* _SUPPLIED RECORDS_
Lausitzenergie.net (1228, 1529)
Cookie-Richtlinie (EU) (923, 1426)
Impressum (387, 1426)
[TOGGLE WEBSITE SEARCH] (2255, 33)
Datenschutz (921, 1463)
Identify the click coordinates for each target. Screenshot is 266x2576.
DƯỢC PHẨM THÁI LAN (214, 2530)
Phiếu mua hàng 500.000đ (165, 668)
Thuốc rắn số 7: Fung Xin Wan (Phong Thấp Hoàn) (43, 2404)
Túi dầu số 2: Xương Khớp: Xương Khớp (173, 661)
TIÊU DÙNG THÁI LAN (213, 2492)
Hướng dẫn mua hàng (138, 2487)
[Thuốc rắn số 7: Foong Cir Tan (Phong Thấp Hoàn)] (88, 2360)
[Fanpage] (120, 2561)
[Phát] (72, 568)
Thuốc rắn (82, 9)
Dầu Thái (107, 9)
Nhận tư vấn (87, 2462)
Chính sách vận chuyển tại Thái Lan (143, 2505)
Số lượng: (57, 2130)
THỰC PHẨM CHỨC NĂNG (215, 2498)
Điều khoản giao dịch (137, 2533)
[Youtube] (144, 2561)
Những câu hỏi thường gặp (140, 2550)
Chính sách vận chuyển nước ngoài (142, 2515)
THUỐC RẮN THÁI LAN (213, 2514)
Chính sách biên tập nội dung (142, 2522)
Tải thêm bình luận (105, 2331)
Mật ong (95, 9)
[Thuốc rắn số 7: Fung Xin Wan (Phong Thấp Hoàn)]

* _DESCRIPTION OF THE TASK_
From the data above, reproduce word for word the lines running from the line with "Datenschutz (921, 1463)" to the line with "Thuốc rắn (82, 9)", ends included.

* _WRITTEN ANSWER_
Datenschutz (921, 1463)
Identify the click coordinates for each target. Screenshot is 266x2576.
DƯỢC PHẨM THÁI LAN (214, 2530)
Phiếu mua hàng 500.000đ (165, 668)
Thuốc rắn số 7: Fung Xin Wan (Phong Thấp Hoàn) (43, 2404)
Túi dầu số 2: Xương Khớp: Xương Khớp (173, 661)
TIÊU DÙNG THÁI LAN (213, 2492)
Hướng dẫn mua hàng (138, 2487)
[Thuốc rắn số 7: Foong Cir Tan (Phong Thấp Hoàn)] (88, 2360)
[Fanpage] (120, 2561)
[Phát] (72, 568)
Thuốc rắn (82, 9)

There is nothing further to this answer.